— begin Document section —
BRITAIN's annual inflation rate fell to a three-year low in September, official data showed Wednesday (16), fuelling speculation that the Bank of England will resume cutting interest rates next month.
The Consumer Prices Index (CPI) reached 1.7 per cent last month, well below the BoE's two-per cent target, after hitting 2.2 per cent in August, the Office for National Statistics (ONS) said in a statement.
The inflation rate was lower than the 1.9 per cent rise that analysts forecast and has cemented expectations that the central bank would likely cut interest rates again in November.
"Lower airfares and petrol prices were the biggest driver of this month's fall," said Grant Fitzner, chief economist at the ONS.
He added that this was partially offset by a strengthening in food price inflation for the first time since early last year.
The inflation data "clears the path for another 25-basis point rate cut in November", said Richard Flax, chief investment officer at wealth management company Moneyfarm.
"The underlying conditions support this move -– energy prices have eased, the economy has cooled, and the labour market has stabilised," he said.
Chancellor Rachel Reeves (C) chairs a meeting of the National Wealth Fund Taskforce at 11 Downing Street on July 9, 2024 in London, England. (Photo by Justin Tallis - WPA Pool/Getty Images)It comes after official data on Tuesday (15) showed an easing in Britain's unemployment rate and wage growth, which also bolstered analysts expectations of a rate cut.
— end Document section —
— begin Dataset section —
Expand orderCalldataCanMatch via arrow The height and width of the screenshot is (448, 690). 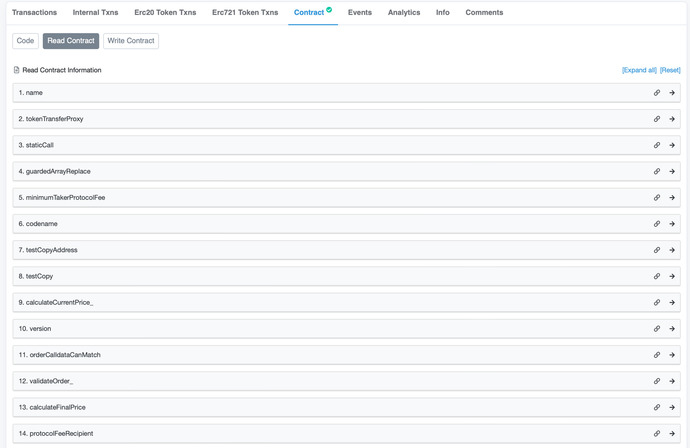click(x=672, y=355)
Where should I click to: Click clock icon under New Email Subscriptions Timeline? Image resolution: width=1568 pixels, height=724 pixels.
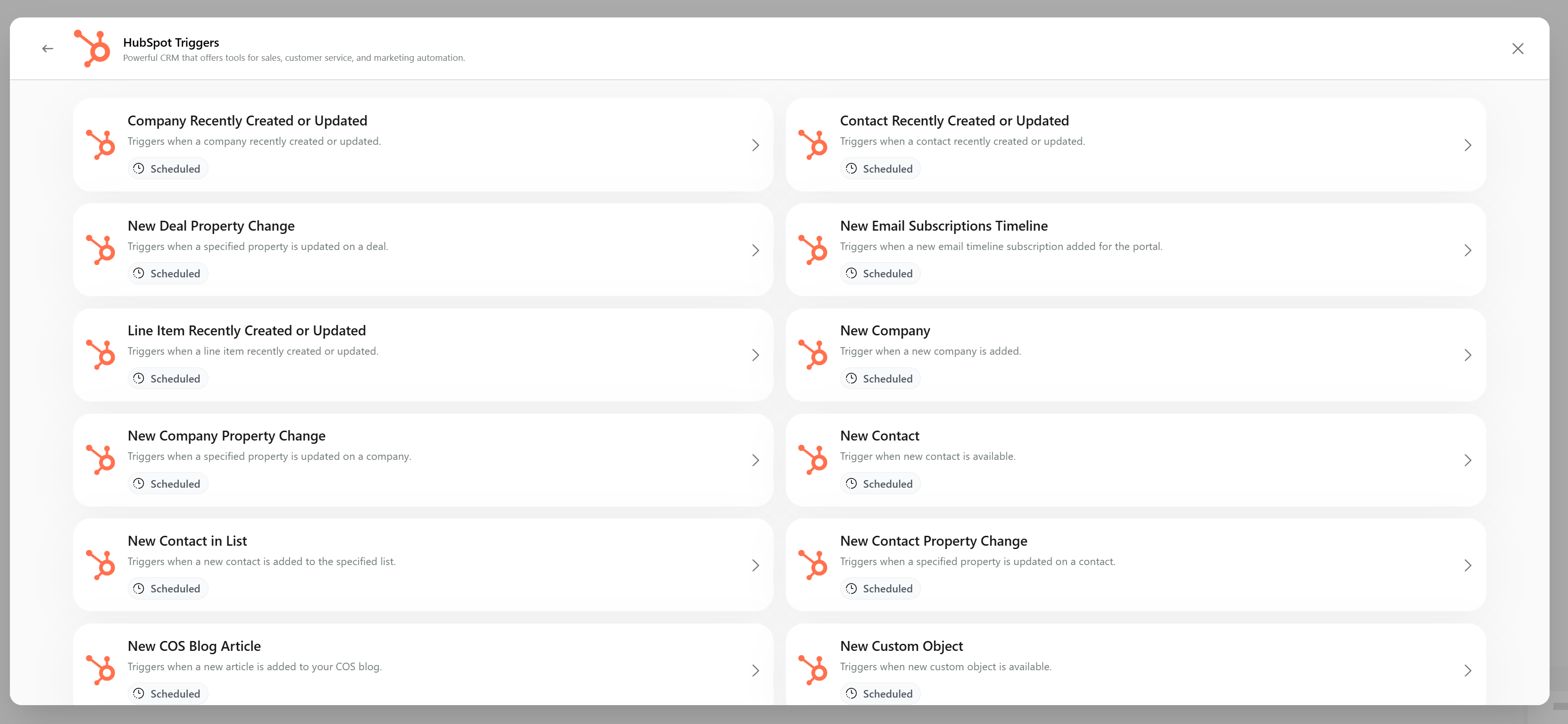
— end Dataset section —
### What this exercise asks
• A. In the article on Britain's falling inflation, what was the Consumer Prices Index rate in August?
• B. Please write the next part of the article on Britain's falling inflation, picking up after its final sentence.

### Answers
• A. 2.2 percent

• B.
"It is absolutely amazing to see such a dramatic drop in the UK's CPI number, and the news had brought nothing (but) good things for the Bank of England," said Naeem Aslam, chief investment officer at Zaye Capital Markets.
The inflation news will likely be a boost to the new Labour government ahead of its maiden budget later this month.
Prime minister Keir Starmer has warned Britons that the budget announcement will be "painful", with tax rises and spending cuts expected.
"We are being repeatedly told tough decisions are to be announced, so any sliver of good economic news will likely be pounced upon," said Lindsay James, investment analyst at Quilter Investors.
Starmer's Labour government won power at the start of July, ending 14 years of Tory rule.
In August, the BoE reduced it key rate for the first time since early 2020, from a 16-year high of 5.25 per cent as inflation returned to normal levels.
But it decided against a second reduction in a row in September.
The BoE hiked borrowing costs 14 times between late 2021 -- when they stood at a record-low 0.1 per cent -- and the second half of last year.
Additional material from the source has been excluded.